- Provided text

########

A young woman has opened up about living with endometriosis and her frustration at doctors not taking her complaints seriously.
Dubliner Laura Smith, 21, started suffering from chronic pain back in 2017.
But she wasn’t diagnosed with the disorder, which involves the tissue that normally lines the uterus growing outside the uterus, until August of this year, RSVP Live reports.
She said: “I always suffered from pain, but in September 2017 it got really bad.
“I was in work one day and my dad had to come and collect me because of the pain, we went to the GP and he sent me straight to hospital.”
Doctors thought Laura had appendicitis, so she underwent an operation to remove her appendix.
But the next day she was told she had a cyst on her right ovary which had ruptured.
She had that treated but two months later she got another cyst, which doctors refused to remove.
“They told me that cysts are common and it would probably go away,” she explained.
“But then on St Stephen’s day that cyst ruptured and I had to have another emergency operation.”
Laura was tested for endometriosis three times and doctors found nothing.
“Some doctors suggested I might be ‘imagining’ the pain or that it was just regular period pain,” she said.

########

Stored data entries
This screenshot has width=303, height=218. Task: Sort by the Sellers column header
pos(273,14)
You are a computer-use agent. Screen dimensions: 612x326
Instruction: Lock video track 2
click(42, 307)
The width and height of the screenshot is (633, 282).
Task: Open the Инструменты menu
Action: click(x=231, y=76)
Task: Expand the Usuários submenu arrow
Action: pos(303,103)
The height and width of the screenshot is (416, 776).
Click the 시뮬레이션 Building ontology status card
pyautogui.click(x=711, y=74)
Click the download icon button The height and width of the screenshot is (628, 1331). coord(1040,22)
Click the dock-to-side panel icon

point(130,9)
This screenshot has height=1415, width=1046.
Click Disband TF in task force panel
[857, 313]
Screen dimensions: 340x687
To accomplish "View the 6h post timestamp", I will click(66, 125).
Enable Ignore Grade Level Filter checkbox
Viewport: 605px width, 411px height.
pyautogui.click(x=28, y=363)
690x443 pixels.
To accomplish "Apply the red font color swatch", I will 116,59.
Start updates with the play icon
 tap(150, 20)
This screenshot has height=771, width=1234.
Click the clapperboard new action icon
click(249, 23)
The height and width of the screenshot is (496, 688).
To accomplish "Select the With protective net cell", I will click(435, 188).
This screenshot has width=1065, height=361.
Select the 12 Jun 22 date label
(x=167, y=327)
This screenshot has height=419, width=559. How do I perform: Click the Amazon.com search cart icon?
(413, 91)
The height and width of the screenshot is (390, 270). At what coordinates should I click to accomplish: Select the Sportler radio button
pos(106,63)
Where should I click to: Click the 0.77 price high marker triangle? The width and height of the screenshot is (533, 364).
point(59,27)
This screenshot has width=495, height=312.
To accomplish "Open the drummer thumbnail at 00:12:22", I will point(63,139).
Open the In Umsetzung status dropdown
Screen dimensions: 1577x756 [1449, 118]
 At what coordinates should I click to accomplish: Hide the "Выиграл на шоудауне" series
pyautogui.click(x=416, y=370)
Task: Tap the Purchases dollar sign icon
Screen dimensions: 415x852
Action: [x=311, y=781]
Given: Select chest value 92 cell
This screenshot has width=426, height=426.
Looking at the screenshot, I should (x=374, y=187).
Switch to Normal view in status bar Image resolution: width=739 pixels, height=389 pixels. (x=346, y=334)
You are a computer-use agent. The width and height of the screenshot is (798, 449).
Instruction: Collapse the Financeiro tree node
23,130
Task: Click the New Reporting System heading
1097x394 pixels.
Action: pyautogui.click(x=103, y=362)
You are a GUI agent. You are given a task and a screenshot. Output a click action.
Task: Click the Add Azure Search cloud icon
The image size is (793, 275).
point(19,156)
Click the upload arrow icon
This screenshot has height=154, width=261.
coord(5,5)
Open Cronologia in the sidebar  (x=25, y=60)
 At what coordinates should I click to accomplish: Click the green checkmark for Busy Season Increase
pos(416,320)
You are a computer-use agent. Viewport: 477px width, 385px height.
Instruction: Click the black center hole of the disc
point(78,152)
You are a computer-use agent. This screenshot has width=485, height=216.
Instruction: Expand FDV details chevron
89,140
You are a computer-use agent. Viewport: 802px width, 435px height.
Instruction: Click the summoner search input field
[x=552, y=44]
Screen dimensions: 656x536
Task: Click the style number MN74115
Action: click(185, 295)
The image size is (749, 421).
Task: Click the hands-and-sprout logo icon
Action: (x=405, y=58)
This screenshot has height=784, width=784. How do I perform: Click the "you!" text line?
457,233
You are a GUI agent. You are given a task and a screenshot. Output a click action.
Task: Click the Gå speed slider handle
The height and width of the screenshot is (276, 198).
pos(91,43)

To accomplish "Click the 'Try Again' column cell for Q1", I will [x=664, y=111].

########

Rewrite the endometriosis article from "Dubliner Laura Smith, 21, started" up to and including "which had ruptured.", changing "GP" to "family doctor".

- Response for this exercise
Dubliner Laura Smith, 21, started suffering from chronic pain back in 2017.
But she wasn’t diagnosed with the disorder, which involves the tissue that normally lines the uterus growing outside the uterus, until August of this year, RSVP Live reports.
She said: “I always suffered from pain, but in September 2017 it got really bad.
“I was in work one day and my dad had to come and collect me because of the pain, we went to the family doctor and he sent me straight to hospital.”
Doctors thought Laura had appendicitis, so she underwent an operation to remove her appendix.
But the next day she was told she had a cyst on her right ovary which had ruptured.